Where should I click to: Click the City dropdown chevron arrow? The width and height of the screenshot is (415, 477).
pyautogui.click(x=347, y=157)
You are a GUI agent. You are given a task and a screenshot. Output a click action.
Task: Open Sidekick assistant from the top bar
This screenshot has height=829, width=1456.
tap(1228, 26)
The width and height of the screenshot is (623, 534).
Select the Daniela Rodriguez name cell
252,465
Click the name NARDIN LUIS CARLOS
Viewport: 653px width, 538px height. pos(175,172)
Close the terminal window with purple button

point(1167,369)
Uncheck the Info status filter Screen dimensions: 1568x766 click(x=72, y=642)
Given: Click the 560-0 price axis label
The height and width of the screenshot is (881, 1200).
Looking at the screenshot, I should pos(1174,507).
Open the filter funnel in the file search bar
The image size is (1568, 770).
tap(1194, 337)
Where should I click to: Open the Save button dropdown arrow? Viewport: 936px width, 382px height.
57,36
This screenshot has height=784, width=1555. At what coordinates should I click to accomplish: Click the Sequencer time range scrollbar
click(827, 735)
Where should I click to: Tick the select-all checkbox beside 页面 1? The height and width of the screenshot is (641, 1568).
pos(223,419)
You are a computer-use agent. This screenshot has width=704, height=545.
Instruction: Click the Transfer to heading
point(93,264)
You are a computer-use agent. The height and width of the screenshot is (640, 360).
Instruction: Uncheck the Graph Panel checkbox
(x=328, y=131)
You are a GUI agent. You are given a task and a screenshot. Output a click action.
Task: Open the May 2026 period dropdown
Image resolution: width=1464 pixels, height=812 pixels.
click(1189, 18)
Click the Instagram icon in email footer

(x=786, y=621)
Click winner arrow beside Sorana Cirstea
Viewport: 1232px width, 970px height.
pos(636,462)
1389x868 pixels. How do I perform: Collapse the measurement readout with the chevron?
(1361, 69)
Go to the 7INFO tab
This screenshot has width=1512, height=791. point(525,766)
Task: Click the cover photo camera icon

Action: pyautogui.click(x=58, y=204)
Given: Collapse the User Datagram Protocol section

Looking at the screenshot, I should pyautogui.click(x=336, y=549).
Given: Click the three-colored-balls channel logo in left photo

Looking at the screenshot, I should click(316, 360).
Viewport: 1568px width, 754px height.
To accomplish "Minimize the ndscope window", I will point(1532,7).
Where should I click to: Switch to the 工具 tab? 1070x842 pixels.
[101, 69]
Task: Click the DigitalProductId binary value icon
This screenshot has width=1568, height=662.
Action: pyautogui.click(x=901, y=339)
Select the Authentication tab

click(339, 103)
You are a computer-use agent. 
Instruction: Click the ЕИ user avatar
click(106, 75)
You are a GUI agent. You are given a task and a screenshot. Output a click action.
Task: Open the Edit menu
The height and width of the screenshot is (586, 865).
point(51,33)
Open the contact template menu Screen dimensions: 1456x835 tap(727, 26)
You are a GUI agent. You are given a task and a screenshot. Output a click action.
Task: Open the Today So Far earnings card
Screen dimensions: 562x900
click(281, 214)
====
Rewrite all of the items above with each "GUI agent" changed to "desktop agent" and everything else left the same.

Where should I click to: Click the City dropdown chevron arrow? The width and height of the screenshot is (415, 477).
pyautogui.click(x=347, y=157)
You are a desktop agent. You are given a task and a screenshot. Output a click action.
Task: Open Sidekick assistant from the top bar
This screenshot has height=829, width=1456.
tap(1228, 26)
The width and height of the screenshot is (623, 534).
Select the Daniela Rodriguez name cell
252,465
Click the name NARDIN LUIS CARLOS
Viewport: 653px width, 538px height. pos(175,172)
Close the terminal window with purple button

point(1167,369)
Uncheck the Info status filter Screen dimensions: 1568x766 click(x=72, y=642)
Given: Click the 560-0 price axis label
The height and width of the screenshot is (881, 1200).
Looking at the screenshot, I should pos(1174,507).
Open the filter funnel in the file search bar
The image size is (1568, 770).
tap(1194, 337)
Where should I click to: Open the Save button dropdown arrow? Viewport: 936px width, 382px height.
57,36
This screenshot has height=784, width=1555. At what coordinates should I click to accomplish: Click the Sequencer time range scrollbar
click(827, 735)
Where should I click to: Tick the select-all checkbox beside 页面 1? The height and width of the screenshot is (641, 1568).
pos(223,419)
You are a computer-use agent. This screenshot has width=704, height=545.
Instruction: Click the Transfer to heading
point(93,264)
You are a computer-use agent. The height and width of the screenshot is (640, 360).
Instruction: Uncheck the Graph Panel checkbox
(x=328, y=131)
You are a desktop agent. You are given a task and a screenshot. Output a click action.
Task: Open the May 2026 period dropdown
Image resolution: width=1464 pixels, height=812 pixels.
click(1189, 18)
Click the Instagram icon in email footer

(x=786, y=621)
Click winner arrow beside Sorana Cirstea
Viewport: 1232px width, 970px height.
pos(636,462)
1389x868 pixels. How do I perform: Collapse the measurement readout with the chevron?
(1361, 69)
Go to the 7INFO tab
This screenshot has width=1512, height=791. point(525,766)
Task: Click the cover photo camera icon

Action: pyautogui.click(x=58, y=204)
Given: Collapse the User Datagram Protocol section

Looking at the screenshot, I should pyautogui.click(x=336, y=549).
Given: Click the three-colored-balls channel logo in left photo

Looking at the screenshot, I should click(316, 360).
Viewport: 1568px width, 754px height.
To accomplish "Minimize the ndscope window", I will point(1532,7).
Where should I click to: Switch to the 工具 tab? 1070x842 pixels.
[101, 69]
Task: Click the DigitalProductId binary value icon
This screenshot has width=1568, height=662.
Action: pyautogui.click(x=901, y=339)
Select the Authentication tab

click(339, 103)
You are a computer-use agent. 
Instruction: Click the ЕИ user avatar
click(106, 75)
You are a desktop agent. You are given a task and a screenshot. Output a click action.
Task: Open the Edit menu
The height and width of the screenshot is (586, 865).
point(51,33)
Open the contact template menu Screen dimensions: 1456x835 tap(727, 26)
You are a desktop agent. You are given a task and a screenshot. Output a click action.
Task: Open the Today So Far earnings card
Screen dimensions: 562x900
click(281, 214)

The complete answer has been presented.